Brian Beutler has an excellent piece up today that frames our current situation perfectly. He first makes the case that we need to be much more relentless in “stopping or slowing the process of public forgetting [and] … for mobilizing well in advance of harmful policy changes, so that we stand a better chance of stopping them.”
Then he focuses on Venezuela:
The last antiwar movement in the United States did not win the argument, but it won the battle for historical memory, and birthed a real progressive movement. It provided a moral foundation for ambitious and dissident politicians, one of whom would become America’s most unlikely president just a few years later. It is conceivable that absent mass, vocal, but unpopular opposition to the war, there would be no Affordable Care Act for Republicans to sabotage.
But in 2001 and 2002, the country was vengeance-minded. War was likely unstoppable. Strange as it sounds almost a quarter-century later, George W. Bush was as popular as any president had ever been, and his party had spent the past decade refining the art of partisan demagogy.
Most Democrats in Congress (thus) joined the march to war, rather than stand athwart it. They had elections to win. They wanted to be associated with the American flag, rather than the radical and iconoclastic ones scattered about antiwar rallies that attracted tens and hundreds of thousands of citizens.
Today is nothing like that.
Trump is terribly unpopular. The very idea of going to war with Venezuela is more unpopular still. The question of whether we should be murdering boaters in the Caribbean and Pacific is sensitive to question wording, but the fact that Trump’s policy of indiscriminate extrajudicial killing has engulfed his administration in a war-crimes scandal suggests Republicans don’t feel very sure-footed. And it is the opposition that has claimed the mantles of patriotism and freedom.
We’ve come a long way since, ‘you’re with us or you’re with the terrorists.’
The broad left should thus foster another antiwar movement, isolating Trump and his vicious regime as the lawless aggressor, and nobody in Democratic politics should be afraid of it.
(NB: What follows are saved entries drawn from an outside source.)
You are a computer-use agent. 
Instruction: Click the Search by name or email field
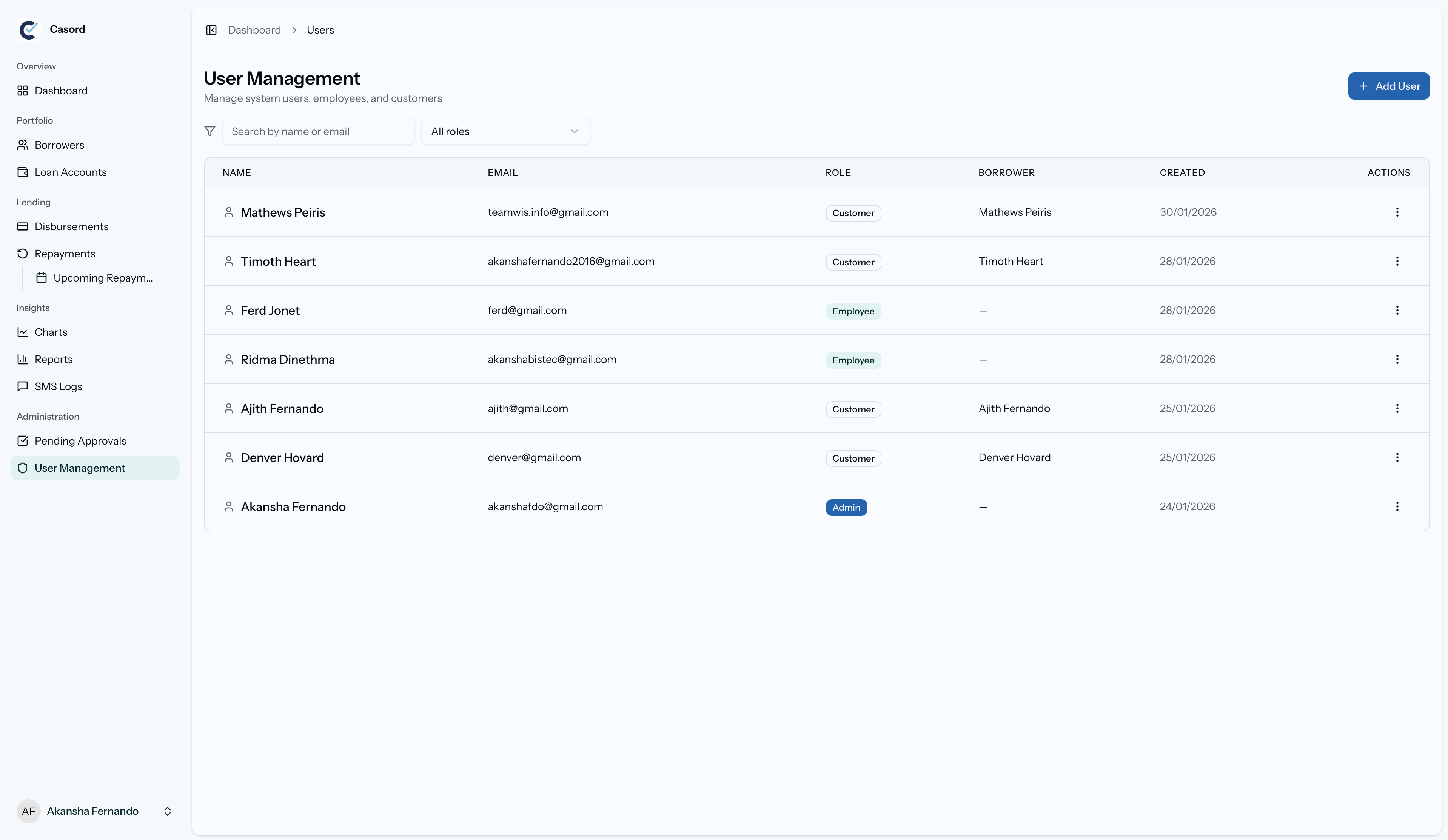click(318, 132)
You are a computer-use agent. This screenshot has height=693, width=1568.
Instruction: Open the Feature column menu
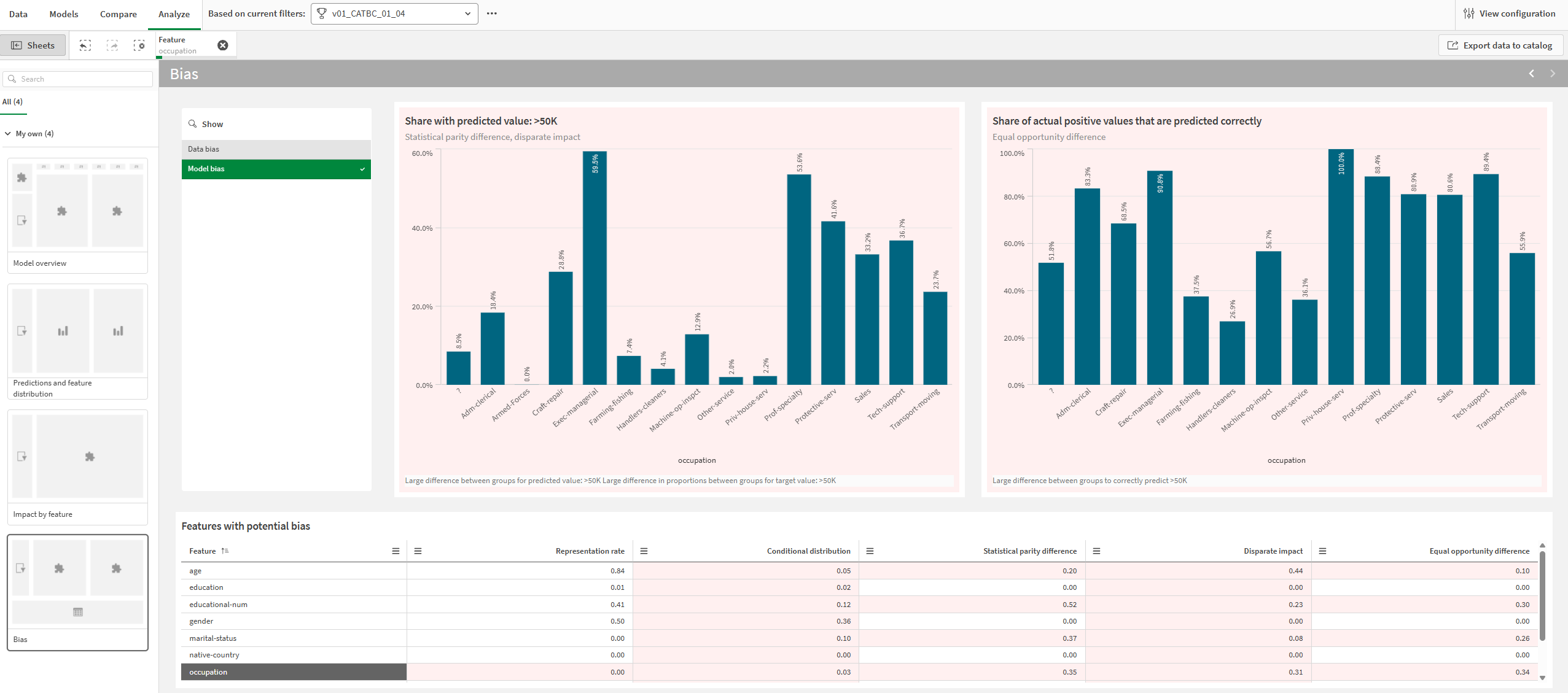(x=396, y=551)
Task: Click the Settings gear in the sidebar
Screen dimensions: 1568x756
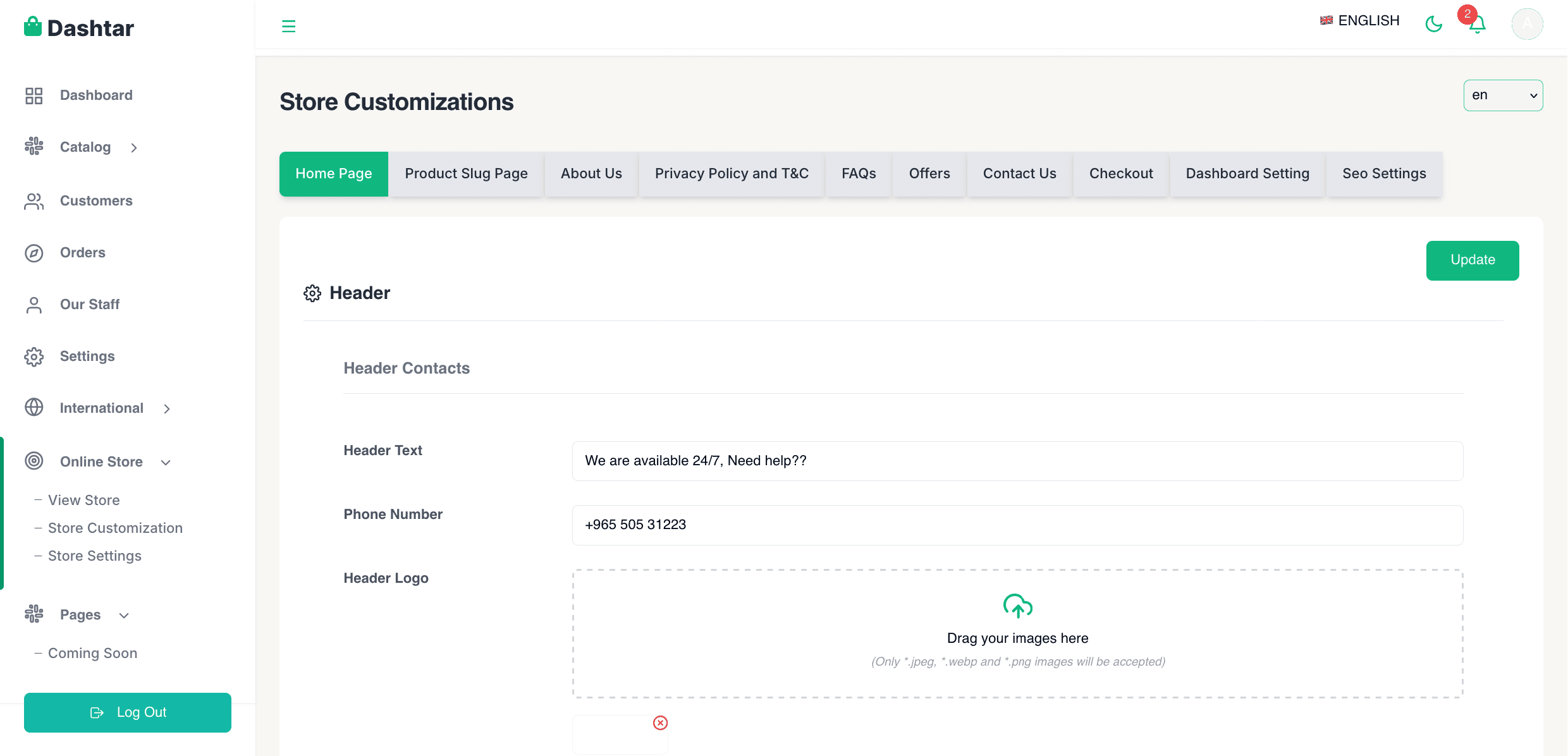Action: (x=34, y=356)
If anything, the first ambitious Democrat to take a leadership role in galvanizing an antiwar movement will credential themselves for the next presidential primary.
He points out that this attack on Venezuela is as unpopular as Iraq was popular, nobody can figure out just what it has supposedly done to America and the administration isn’t even trying to get congressional fig leaf to authorize its action. It is out on a limb.
Beutler believes that it is both morally and politically right to oppose this war (of course) and that Democrats should not fall for the idea that it is a “distraction” from what people care about: affordability. It is part and parcel of the MAGA power grab and we should oppose it on principle but also for the political purposes he writes about above.
His headline “No Kings Means No Colonial Wars” is excellent and suggests that the No Kings movement might be a good platform for this message. It just rings true and reminds people that Trump is acting like one in every way.